La noia che il protagonista paventa viene dalla solitudine di una terra senz’alberi, ma anche dall’apatia della gente che vi abita. È uno stato d’animo ed è un luogo, un sentimento e una topografia precisa. La piazza che raccoglie nella prima sera i paesani di ritorno dal lavoro è proprio il fulcro di questa passività rassegnata, senza speranze.
Orrore e bellezza
Carlo Levi nelle prime pagine del romanzo passa in rassegna numerosi paesini lucani e la Val d’Agri. Un colpo d’occhio, poche parole per ciascuno, brevi tocchi di pennello e vien fuori un vero e proprio atlante della marginalità. Orrida e incantata. Le descrizioni e le sensazioni dell’autore, a tutta prima, sembrano respingere questi luoghi. Eppure non si coglie mai un rifiuto. Piuttosto serpeggia, dall’inizio alla fine, un continuo stupore che parla la lingua dello spavento e della bellezza. Lo si legge per esempio nel panorama che gli appare dalla porta finestra di un palazzo nobiliare in rovina:
“Spalancai una porta finestra, mi affacciai a un balcone, dalla pericolante ringhiera settecentesca di ferro, e, venendo dall’ombra dell’interno, quasi accecato dall’improvviso biancore abbagliante. Sotto di me c’era il burrone; davanti, senza che nulla si frapponesse allo sguardo, l’infinita distesa delle argille aride, senza un segno di vita umana, ondulanti nel sole a perdita d’occhio, fin dove, lontanissime, parevano sciogliersi nel cielo bianco”
Il cimitero
Luogo di elezione per Carlo Levi è tuttavia il cimitero. Quasi un locus amoenus lontano dall’orrido biancore delle argille, dove finalmente c’è posto per un roseto e un paio di cipressi. In una fossa vuota da cui può osservare un ritaglio di cielo nella frescura e nel silenzio, lo scrittore trova la sua libertà perduta. È il luogo meno triste del paese ed è lontano dagli occhi dei curiosi e dalla confusione degli animali per le strade. Decide perciò di farne il soggetto del suo primo dipinto in paese. E – fuori dal romanzo – il luogo della propria sepoltura.

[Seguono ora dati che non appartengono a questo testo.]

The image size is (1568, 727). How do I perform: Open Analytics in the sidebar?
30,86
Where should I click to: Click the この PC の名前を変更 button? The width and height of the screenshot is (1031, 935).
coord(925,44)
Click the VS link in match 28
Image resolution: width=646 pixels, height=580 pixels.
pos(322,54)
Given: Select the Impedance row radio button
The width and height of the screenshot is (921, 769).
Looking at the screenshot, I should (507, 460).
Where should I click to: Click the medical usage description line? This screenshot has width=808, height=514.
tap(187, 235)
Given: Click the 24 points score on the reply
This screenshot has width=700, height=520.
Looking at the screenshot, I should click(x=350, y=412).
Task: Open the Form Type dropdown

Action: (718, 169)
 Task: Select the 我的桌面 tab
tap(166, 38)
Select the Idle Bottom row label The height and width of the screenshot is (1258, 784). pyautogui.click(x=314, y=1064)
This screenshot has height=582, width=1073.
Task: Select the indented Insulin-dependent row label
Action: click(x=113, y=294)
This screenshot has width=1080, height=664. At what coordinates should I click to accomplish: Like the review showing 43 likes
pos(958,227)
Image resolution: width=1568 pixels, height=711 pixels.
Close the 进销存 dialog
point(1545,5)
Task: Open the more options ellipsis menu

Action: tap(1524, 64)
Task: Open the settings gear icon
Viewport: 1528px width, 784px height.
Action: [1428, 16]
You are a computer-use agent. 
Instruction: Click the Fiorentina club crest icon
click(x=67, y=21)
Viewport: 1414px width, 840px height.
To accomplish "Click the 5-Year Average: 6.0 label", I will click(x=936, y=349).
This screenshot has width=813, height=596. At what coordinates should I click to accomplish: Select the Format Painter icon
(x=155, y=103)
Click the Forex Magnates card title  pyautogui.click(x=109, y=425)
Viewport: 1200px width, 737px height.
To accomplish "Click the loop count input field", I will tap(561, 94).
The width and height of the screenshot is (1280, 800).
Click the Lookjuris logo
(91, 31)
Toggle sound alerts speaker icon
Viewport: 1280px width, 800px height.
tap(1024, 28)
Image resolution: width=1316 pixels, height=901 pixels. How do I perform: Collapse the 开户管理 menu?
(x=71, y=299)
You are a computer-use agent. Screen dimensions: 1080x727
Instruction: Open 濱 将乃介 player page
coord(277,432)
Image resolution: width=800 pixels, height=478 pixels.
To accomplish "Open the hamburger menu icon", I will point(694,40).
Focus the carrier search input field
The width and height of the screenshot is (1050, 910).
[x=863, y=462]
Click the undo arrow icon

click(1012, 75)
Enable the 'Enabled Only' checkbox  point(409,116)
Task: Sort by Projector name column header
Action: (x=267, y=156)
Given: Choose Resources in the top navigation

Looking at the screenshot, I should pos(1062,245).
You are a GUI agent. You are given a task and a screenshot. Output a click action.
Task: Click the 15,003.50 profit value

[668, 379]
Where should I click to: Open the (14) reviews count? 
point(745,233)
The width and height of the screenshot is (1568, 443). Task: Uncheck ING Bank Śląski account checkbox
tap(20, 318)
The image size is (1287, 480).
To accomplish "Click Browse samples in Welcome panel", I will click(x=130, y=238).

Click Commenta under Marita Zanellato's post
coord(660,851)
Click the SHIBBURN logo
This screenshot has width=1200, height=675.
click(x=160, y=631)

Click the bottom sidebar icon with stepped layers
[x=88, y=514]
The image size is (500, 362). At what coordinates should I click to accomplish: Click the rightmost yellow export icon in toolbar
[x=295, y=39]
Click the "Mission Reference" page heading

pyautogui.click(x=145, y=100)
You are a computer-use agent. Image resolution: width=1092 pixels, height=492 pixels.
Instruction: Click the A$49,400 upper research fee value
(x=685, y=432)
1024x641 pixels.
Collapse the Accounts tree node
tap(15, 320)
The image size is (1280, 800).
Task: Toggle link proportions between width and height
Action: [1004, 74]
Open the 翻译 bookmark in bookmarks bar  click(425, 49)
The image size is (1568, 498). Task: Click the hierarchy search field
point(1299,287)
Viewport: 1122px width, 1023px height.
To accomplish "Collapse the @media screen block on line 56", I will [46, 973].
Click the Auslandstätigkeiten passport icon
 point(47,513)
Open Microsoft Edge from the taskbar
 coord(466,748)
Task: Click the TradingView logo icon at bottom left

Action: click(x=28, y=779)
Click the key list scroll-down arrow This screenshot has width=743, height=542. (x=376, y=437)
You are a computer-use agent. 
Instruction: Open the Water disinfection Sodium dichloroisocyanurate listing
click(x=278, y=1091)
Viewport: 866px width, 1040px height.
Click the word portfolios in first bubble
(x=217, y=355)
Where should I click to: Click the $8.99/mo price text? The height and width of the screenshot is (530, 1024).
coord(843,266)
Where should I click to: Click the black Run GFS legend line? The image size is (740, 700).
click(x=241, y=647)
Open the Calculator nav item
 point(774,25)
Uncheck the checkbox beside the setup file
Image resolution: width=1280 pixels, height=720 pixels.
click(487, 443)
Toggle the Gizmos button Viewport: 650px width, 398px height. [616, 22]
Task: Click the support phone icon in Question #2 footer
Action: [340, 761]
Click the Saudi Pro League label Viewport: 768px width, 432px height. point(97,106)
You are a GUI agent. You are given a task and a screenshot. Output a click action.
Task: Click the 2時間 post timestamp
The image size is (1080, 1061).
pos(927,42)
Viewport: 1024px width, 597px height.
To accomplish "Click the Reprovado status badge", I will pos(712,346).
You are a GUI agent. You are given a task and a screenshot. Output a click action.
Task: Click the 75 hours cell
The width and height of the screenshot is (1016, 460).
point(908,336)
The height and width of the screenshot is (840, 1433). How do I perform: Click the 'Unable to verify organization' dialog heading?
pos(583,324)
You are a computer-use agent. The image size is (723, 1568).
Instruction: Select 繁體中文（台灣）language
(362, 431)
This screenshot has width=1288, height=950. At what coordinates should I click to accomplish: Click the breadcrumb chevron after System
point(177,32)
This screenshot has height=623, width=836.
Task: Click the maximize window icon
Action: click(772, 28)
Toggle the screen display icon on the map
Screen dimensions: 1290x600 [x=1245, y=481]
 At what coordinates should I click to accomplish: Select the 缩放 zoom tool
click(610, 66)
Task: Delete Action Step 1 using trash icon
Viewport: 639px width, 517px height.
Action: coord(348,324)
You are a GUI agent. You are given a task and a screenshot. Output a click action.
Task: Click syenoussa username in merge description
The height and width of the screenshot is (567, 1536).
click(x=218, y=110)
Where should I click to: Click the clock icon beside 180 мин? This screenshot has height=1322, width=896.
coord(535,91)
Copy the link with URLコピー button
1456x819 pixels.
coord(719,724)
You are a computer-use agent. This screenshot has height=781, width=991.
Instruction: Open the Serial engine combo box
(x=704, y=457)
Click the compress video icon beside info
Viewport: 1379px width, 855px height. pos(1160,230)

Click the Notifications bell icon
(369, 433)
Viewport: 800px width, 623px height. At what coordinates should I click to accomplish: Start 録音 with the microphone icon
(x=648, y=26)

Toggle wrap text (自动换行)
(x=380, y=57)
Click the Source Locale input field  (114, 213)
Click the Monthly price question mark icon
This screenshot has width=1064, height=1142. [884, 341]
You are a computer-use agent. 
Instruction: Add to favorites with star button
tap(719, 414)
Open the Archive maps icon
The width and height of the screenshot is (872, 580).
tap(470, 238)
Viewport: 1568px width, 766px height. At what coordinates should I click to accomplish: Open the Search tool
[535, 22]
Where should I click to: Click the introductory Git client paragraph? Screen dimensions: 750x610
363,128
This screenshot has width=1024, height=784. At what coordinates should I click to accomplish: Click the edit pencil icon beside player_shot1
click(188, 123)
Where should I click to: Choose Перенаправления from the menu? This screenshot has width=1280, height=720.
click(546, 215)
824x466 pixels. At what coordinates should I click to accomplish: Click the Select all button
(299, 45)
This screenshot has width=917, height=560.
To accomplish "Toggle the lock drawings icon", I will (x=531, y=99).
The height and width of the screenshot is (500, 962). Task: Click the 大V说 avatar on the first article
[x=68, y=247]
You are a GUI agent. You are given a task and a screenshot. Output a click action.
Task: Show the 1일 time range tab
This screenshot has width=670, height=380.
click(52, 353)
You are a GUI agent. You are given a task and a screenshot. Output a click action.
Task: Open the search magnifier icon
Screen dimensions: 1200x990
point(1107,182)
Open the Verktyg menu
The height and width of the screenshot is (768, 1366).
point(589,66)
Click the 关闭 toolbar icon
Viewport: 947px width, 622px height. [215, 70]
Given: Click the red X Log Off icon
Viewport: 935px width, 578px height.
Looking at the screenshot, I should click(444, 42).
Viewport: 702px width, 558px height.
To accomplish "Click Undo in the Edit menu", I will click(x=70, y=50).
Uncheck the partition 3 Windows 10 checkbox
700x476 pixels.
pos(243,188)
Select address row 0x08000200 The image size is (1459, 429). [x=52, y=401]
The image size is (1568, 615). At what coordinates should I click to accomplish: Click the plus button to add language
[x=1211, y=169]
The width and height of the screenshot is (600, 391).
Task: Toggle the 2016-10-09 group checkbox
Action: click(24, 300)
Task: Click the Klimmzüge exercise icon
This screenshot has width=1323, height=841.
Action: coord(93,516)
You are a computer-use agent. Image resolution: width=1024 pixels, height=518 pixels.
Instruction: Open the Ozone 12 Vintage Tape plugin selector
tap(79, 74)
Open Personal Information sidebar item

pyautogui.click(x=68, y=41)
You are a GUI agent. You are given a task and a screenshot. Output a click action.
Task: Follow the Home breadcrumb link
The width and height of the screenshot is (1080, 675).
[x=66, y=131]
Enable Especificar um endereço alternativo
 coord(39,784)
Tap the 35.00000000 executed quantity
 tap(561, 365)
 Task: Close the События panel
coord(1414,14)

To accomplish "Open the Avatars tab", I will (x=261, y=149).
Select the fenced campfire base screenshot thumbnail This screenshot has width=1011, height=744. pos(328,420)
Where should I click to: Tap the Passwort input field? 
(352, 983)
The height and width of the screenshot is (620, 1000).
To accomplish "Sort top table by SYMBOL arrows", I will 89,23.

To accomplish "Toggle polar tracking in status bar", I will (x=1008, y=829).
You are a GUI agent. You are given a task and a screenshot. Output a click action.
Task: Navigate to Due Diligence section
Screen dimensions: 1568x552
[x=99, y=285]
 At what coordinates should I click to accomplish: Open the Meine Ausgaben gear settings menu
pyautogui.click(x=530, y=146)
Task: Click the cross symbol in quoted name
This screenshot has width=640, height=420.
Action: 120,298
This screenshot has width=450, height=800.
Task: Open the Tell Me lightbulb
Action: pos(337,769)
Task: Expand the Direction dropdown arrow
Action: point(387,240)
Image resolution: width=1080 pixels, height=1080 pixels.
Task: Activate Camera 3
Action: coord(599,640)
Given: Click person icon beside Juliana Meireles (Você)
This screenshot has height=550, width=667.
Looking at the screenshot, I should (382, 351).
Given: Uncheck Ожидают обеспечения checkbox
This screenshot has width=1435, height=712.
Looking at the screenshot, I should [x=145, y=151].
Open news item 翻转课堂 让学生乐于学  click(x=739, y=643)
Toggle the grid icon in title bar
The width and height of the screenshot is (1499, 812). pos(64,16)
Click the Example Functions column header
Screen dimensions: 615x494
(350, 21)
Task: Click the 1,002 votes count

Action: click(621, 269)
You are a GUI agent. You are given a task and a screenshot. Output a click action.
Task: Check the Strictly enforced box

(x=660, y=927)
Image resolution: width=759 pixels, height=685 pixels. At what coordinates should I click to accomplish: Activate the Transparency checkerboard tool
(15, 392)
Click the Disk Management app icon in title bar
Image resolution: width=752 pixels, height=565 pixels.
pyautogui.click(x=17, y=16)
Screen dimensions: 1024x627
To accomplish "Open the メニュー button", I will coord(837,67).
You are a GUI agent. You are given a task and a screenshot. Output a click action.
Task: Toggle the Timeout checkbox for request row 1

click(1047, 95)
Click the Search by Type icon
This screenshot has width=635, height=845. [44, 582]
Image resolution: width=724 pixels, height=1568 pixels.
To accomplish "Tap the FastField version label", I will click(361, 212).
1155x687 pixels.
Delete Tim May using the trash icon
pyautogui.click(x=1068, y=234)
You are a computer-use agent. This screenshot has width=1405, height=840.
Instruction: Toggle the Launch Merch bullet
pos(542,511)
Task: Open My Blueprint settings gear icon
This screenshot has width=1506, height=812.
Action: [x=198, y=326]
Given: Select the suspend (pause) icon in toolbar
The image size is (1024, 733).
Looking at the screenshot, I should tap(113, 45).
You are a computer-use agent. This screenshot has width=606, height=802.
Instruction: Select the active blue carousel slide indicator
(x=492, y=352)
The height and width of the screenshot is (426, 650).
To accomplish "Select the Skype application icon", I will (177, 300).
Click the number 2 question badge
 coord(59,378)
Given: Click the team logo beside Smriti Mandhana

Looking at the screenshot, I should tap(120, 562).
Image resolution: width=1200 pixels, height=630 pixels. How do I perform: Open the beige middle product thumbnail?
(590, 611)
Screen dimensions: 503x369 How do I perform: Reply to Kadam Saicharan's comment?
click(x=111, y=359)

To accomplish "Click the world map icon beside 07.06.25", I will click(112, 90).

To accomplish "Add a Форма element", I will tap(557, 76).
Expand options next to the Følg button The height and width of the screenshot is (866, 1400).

Aliano oggi, città legata alla memoria di Carlo Levi
Conclusioni mon amour
Cristo si è fermato a Eboli è analisi della provincia dimenticata e abbandonata. Analisi della marginalità. Lo abbiamo amato ancor più perché amiamo i luoghi che racconta. E come li racconta.
E oggi?
Cristo si è fermato a Eboli, ma Aliano non si è fermata. Si offre a un turismo di qualità raccontandosi attraverso le parole e lo sguardo di Carlo Levi a cui ha dedicato il Parco Letterario e molte iniziative culturali. Tutta la città è intrisa infatti del ricordo dello scrittore. Dalla biblioteca alla videoteca, dalla raccolta dei documenti all’organizzazione di convegni, dibattiti premi letterari. La marginalità è diventata un punto di forza. Il paese è parte di un circuito che lega diversi paesi lucani a poeti e intellettuali che li hanno vissuti e interpretati.
Oggi i calanchi, le “argille deserte” sono al centro di un crescente interesse da parte dei visitatori. È possibile percorrerle attraverso 5 cammini con difficoltà differenti e cercare gli orrori e le meraviglie che furono di Carlo Levi. Stupirsi di fronte agli scorci panoramici, agli strapiombi. Ad Aliano, inoltre, si può visitare la casa dello scrittore e la sua tomba, la pinacoteca e il museo della civiltà contadina. Sarà naturale cercare nei vicoli se restano ancora le crepe e le finestre rotte. Chiedersi quanto la città sia cresciuta. Quanto sia stata addomesticata nel frattempo. E sperare di trovare nel piccolo cimitero la traccia della breve felicità che consolò lo scrittore nel buio del suo confino.